Mastercard, colosso del settore dei servizi finanziari, si trova al centro di una polemica a causa di un serio errore di configurazione delle impostazioni DNS. Questo problema, passato inosservato per quasi cinque anni, ha sollevato preoccupazioni riguardo alla sicurezza delle operazioni della società, sotto il rischio di attacchi da parte di malintenzionati. Nel seguente approfondimento, vengono esaminati i dettagli della questione e le reazioni dell'azienda.
Indice dei contenuti
un errore rimasto nascosto per anni
Dal 30 giugno 2020 al 14 gennaio 2025, un server DNS di Mastercard era mal configurato, creando potenziali vulnerabilità. Philippe Caturegli, esperto di sicurezza e fondatore della società Seralys, ha rilevato che Mastercard utilizza ben cinque server DNS forniti da Akamai, un importante player nelle infrastrutture Internet. Tuttavia, uno di questi server era stato indicato con un errore nel dominio, terminando con "akam.ne" anziché "akam.net".

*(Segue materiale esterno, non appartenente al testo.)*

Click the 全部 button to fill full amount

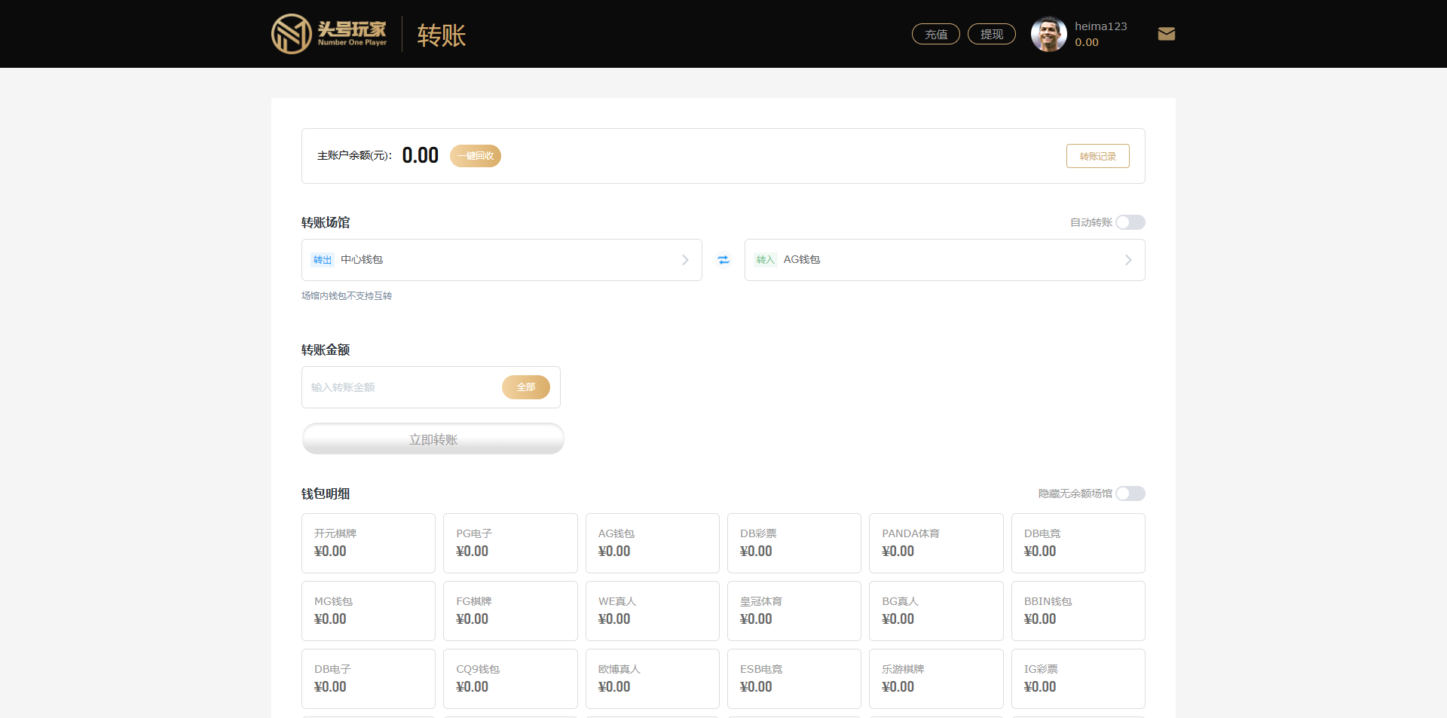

Questa svista, apparentemente banale, ha avuto conseguenze potenzialmente gravi, dato che nella configurazione delle reti ogni dettaglio conta. L’errore è rimasto inosservato fin quando Caturegli, rendendosi conto della vulnerabilità, ha registrato il dominio errato, "akam.ne", che era libero. Appena registrato, ha notato un'alta attività, con centinaia di migliaia di richieste giornaliere.
rischi potenziali e l'intervento di caturegli
Se Caturegli avesse deciso di attivare un server di posta sul dominio "akam.ne", avrebbe potuto intercettare email, compresi messaggi diretti a "mastercard.com" e ad altri domini vulnerabili. Inoltre, avrebbe potuto generare certificati SSL/TLS per fraudolente attività di reindirizzamento web, rischiando di ottenere credenziali di accesso dai computer dei dipendenti delle aziende coinvolte.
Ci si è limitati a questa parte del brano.